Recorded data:
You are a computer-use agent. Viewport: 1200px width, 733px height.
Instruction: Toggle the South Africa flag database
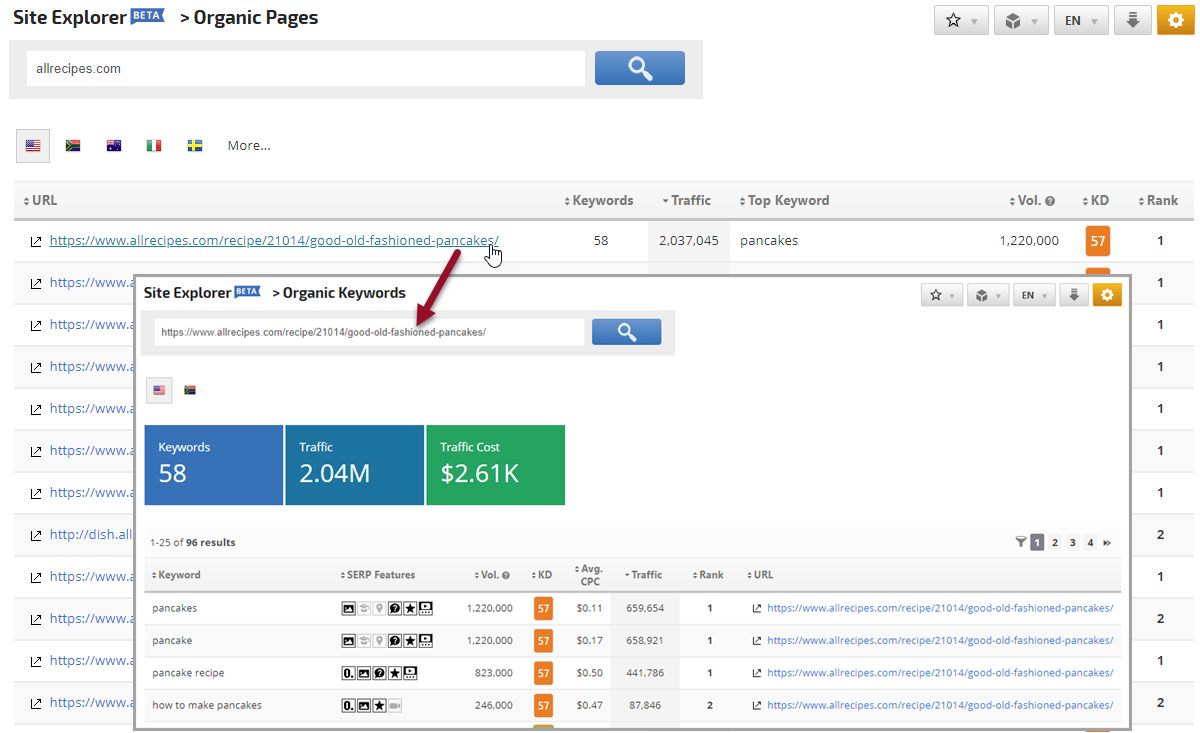pos(73,146)
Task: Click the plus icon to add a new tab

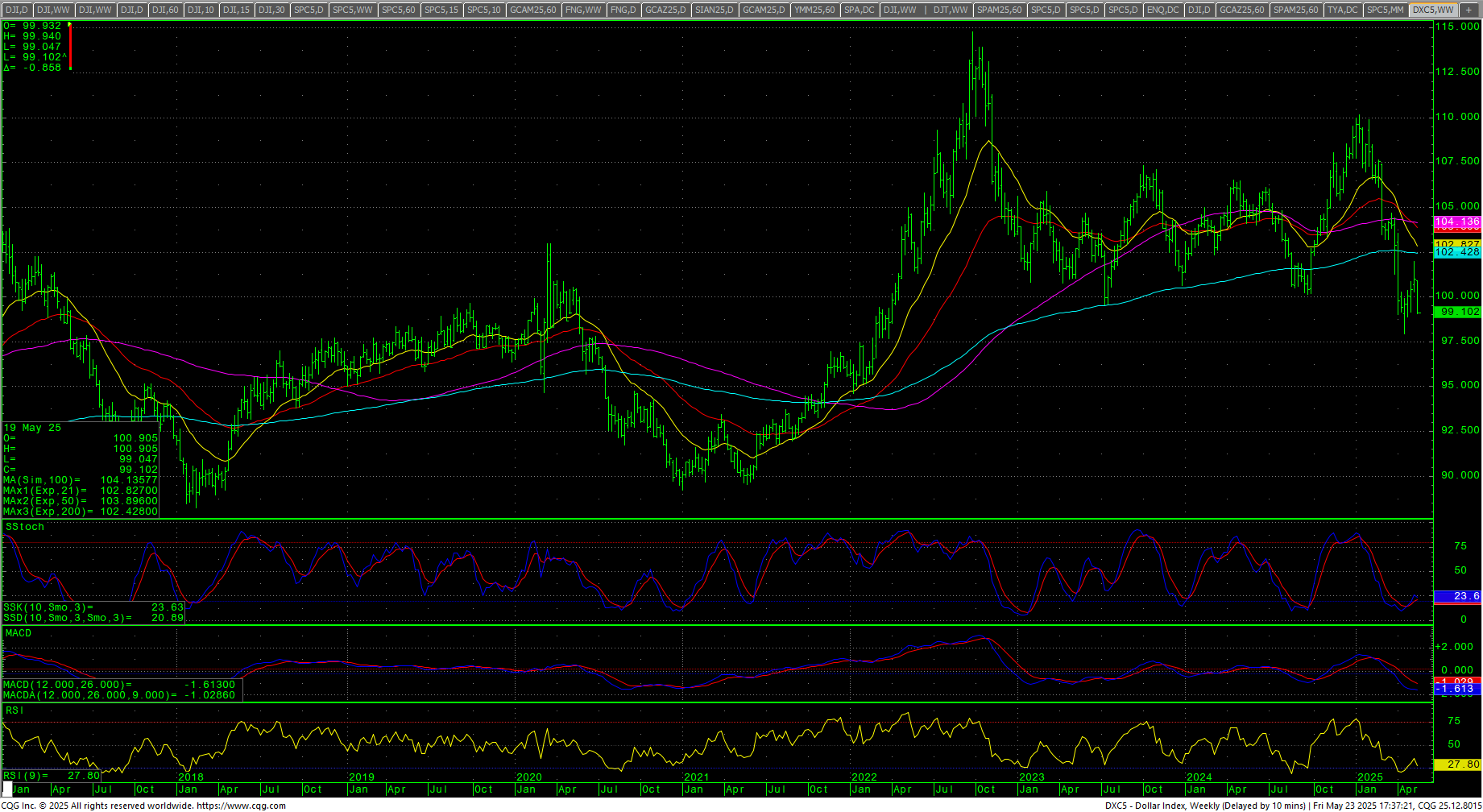Action: pos(1469,10)
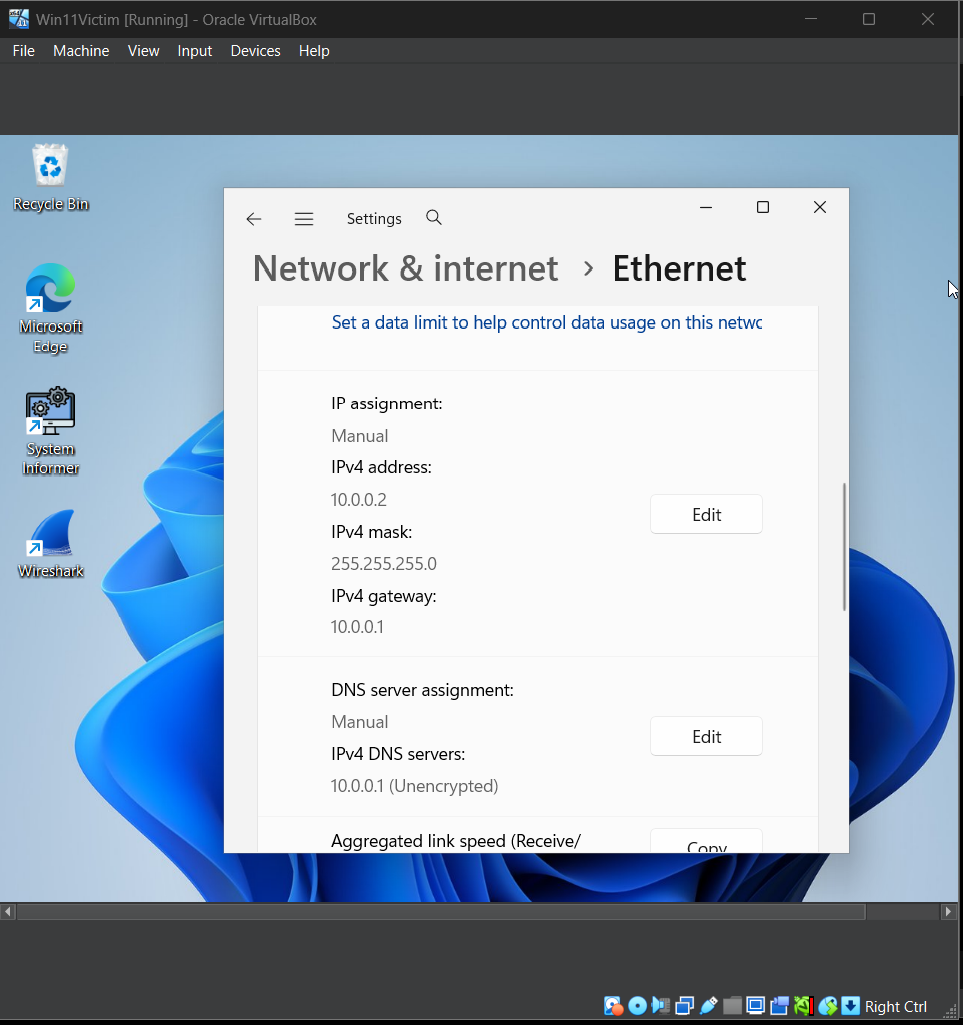Screen dimensions: 963x1025
Task: Go back using the Settings back arrow
Action: [x=253, y=218]
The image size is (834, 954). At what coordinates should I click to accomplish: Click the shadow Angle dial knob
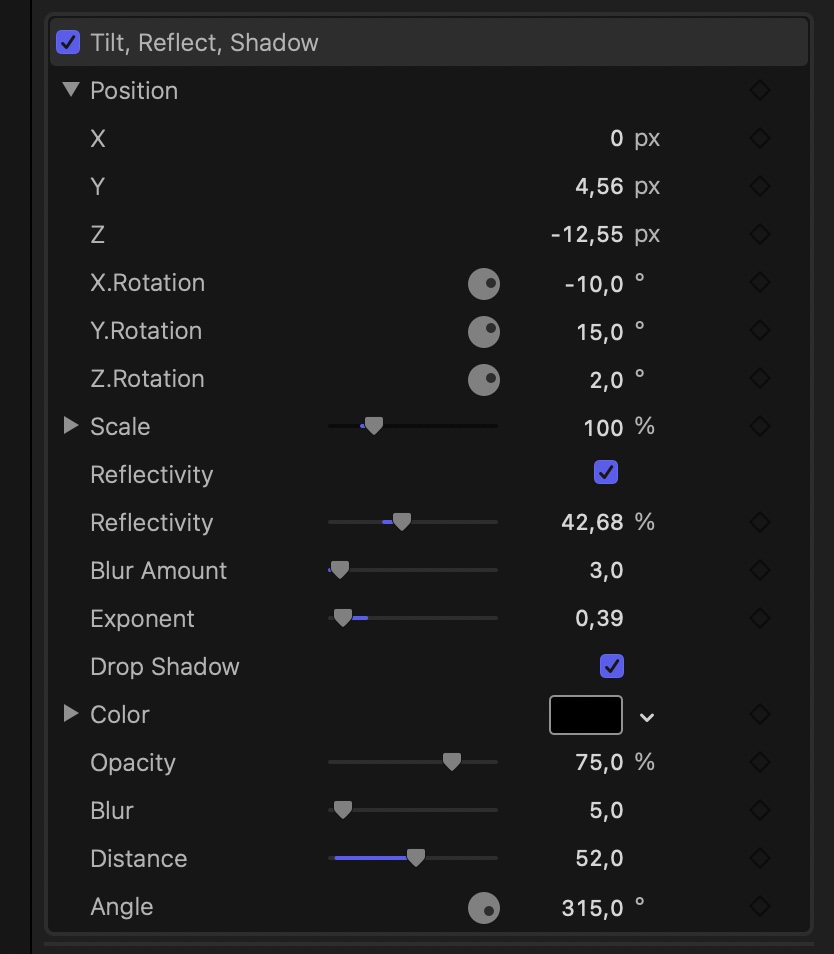484,908
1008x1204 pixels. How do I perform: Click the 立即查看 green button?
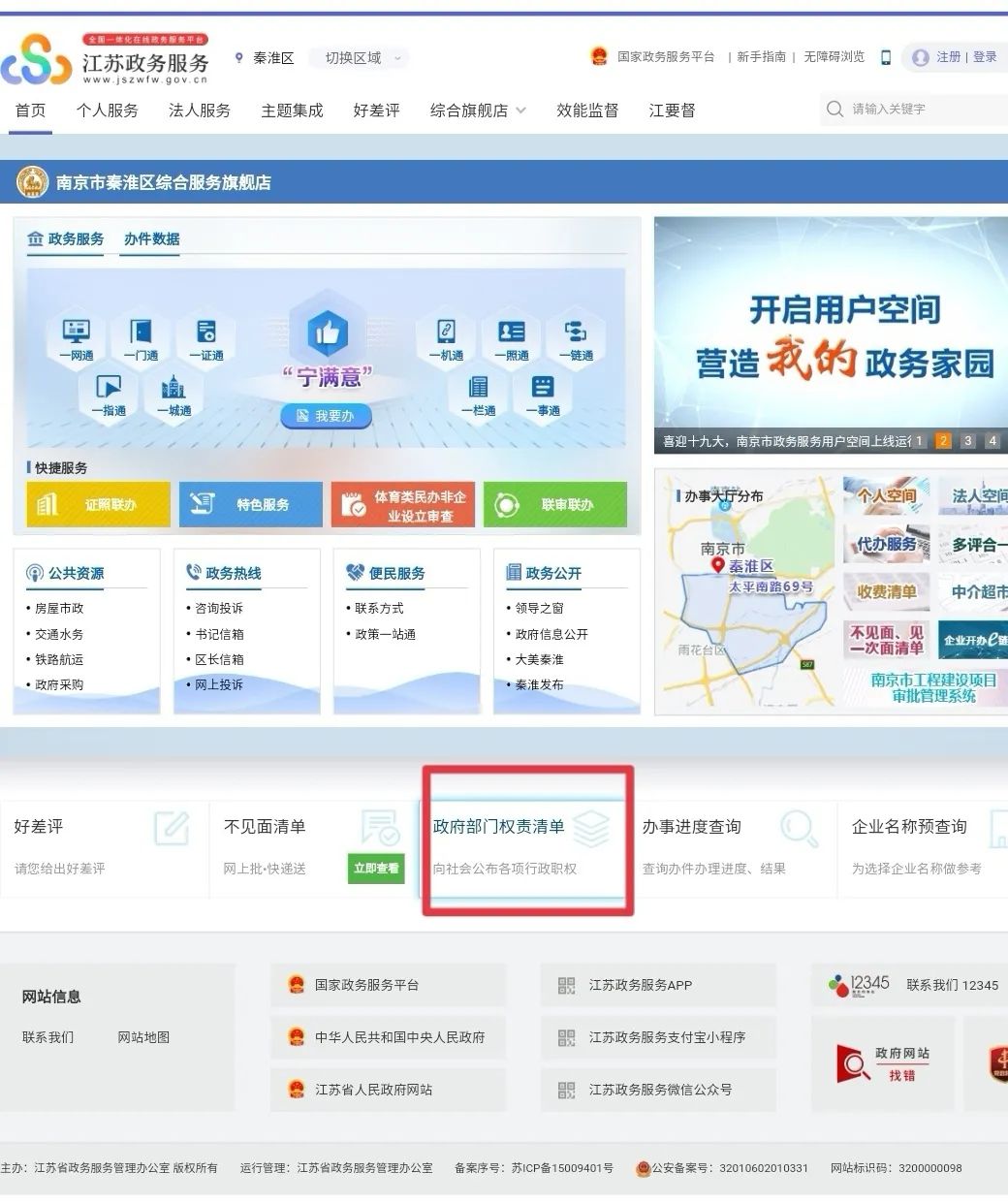[x=375, y=869]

WHAT IS NEEDED
Print, without pictures, exactly the lines from the one containing "1008x1204 pixels. How" through the final line of the records above.

EXERCISE SOLUTION
1008x1204 pixels. How do I perform: Click the 立即查看 green button?
[x=375, y=869]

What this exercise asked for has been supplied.